Nicht viel übersichtlicher ist der Fahrradtarif in Berlin: Hier gibt es beim Einzelfahrschein Kurzstrecke sowie AB, BC und ABC, bei der Tageskarte AB, BC und ABC und bei der Monatskarte AB und neu ABC, aber weiterhin nicht BC. Unverändert fehlt die Möglichkeit, die Fahrrad- Monatskarte zu abonnieren.
Außerdem leistet sich Berlin auch weiterhin mit CityTourCard und WelcomeCard, sowie der WelcomeCard-Museumsinsel unterschiedliche Touristen-Angebote mit nahezu gleichem Angebot.
Der VBB bezeichnet die Tariferhöhungen stets als Tarifanpassungen, weil es vereinzelt stabile oder gar sinkende Fahrpreise gibt. Doch für die weitaus meisten Fahrgäste gibt es auch 2012 wieder nur eine Tariferhöhung ohne strukturelle Verbesserungen. Die Chance, durch übersichtlichere und attraktivere Tarife neue Kunden zu gewinnen und „Graufahrer“ zu vermeiden, die einen Fahrschein, aber nicht den richtigen erworben haben, wurde wieder einmal verpasst.
Hinzu kommt, dass die Fahrgäste in Berlin und Brandenburg mehr zahlen sollen, obwohl die S-Bahn noch längst nicht die bestellten Verkehrsleistungen erbringt und die BVG viele Millionen Euro einsparen könnte, wenn endlich die vom Berliner Senat seit Jahren geplanten und versprochenen Vorrangschaltungen für Bahnen und Busse realisiert würden.
Die steigenden Benzinpreise haben viele Autofahrer zum Umsteigen bewegt und zumindest den großen Verkehrsunternehmen zusätzliche Einnahmen beschert – auch ohne Tariferhöhung. Bezieht man in die Betrachtung noch die Entschuldigungszahlungen der S-Bahn GmbH mit ein, fällt die Tariferhöhung 2012 erheblich höher aus und könnte zum schnellen Verlust so mancher gerade erst gewonnener Neukunden führen.

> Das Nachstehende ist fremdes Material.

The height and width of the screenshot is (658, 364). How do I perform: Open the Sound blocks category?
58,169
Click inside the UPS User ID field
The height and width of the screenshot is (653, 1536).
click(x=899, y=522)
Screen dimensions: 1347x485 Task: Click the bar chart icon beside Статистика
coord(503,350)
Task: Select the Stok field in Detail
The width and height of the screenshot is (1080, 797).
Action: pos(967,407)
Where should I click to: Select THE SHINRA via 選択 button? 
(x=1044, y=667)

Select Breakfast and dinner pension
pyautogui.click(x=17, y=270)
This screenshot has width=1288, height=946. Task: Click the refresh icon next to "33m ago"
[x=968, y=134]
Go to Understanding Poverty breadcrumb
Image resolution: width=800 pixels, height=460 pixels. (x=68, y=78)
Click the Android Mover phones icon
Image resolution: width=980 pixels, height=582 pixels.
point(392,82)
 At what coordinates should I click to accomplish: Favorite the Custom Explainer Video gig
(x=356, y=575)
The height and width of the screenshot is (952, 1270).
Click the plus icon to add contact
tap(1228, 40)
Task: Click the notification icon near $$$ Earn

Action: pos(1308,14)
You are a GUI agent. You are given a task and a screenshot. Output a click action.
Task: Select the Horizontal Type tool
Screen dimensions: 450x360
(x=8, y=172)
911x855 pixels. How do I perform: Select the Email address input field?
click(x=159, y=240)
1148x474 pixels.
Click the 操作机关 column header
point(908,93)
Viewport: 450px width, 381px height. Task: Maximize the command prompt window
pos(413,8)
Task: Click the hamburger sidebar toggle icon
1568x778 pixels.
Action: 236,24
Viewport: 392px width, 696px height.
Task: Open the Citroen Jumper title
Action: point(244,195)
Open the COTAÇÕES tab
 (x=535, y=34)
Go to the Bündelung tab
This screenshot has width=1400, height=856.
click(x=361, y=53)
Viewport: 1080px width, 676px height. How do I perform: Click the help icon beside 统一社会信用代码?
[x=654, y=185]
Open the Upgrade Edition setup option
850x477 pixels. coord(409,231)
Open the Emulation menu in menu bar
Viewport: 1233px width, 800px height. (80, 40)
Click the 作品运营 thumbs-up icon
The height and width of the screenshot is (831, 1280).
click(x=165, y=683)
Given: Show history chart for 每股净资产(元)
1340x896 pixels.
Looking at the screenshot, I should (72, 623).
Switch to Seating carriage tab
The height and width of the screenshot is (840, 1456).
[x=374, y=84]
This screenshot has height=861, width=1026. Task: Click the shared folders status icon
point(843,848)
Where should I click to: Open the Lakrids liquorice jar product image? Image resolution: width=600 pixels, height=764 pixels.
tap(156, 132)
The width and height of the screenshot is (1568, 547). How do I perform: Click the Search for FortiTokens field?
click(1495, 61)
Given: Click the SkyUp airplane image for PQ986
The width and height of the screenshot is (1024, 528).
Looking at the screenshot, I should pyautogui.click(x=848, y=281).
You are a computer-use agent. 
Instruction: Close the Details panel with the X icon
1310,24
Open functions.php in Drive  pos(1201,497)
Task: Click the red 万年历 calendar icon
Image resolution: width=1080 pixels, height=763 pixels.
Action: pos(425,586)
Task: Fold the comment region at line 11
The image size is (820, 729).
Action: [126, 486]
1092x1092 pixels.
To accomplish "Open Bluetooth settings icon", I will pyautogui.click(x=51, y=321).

Zu bedenken ist auch, dass eine Tariferhöhung viel Geld kostet. Fahrscheinautomaten und Drucker müssen umprogrammiert werden. Neue Tarifbroschüren müssen gedruckt, Aushänge auf den Bahnsteigen und an den Haltestellen getauscht werden. Fahrscheinblöcke werden wertlos und müssen ersetzt werden.
Ein kleiner Lichtblick ist die neue VBBfahrCard – zumindest für die Verkehrsunternehmen. Die Verwaltung der Abokunden wird dadurch einfacher, und die Fahrgäste müssen am Monatsanfang nicht mehr daran denken die neue Marke herauszuholen. Karten, die verloren wurden oder von säumigen Zahlern stammen, können einfacher gesperrt und ersetzt werden. Doch auch damit sind Nachteile verbunden. Anhand der Karte ist der Tarif nicht mehr erkennbar, wodurch eine einfache Auskunft durch Fahrer oder andere Fahrgäste zur Nutzbarkeit unmöglich werden. Kontrolleure müssen die Karten mit einem Lesegerät auslesen. Außerdem entfällt der gern genutzte Kulanztag durch das Vorhandensein mehrerer Abschnitte am Monatsersten und -letzten – auch das ist eine Tariferhöhung, die der VBB nicht einrechnet.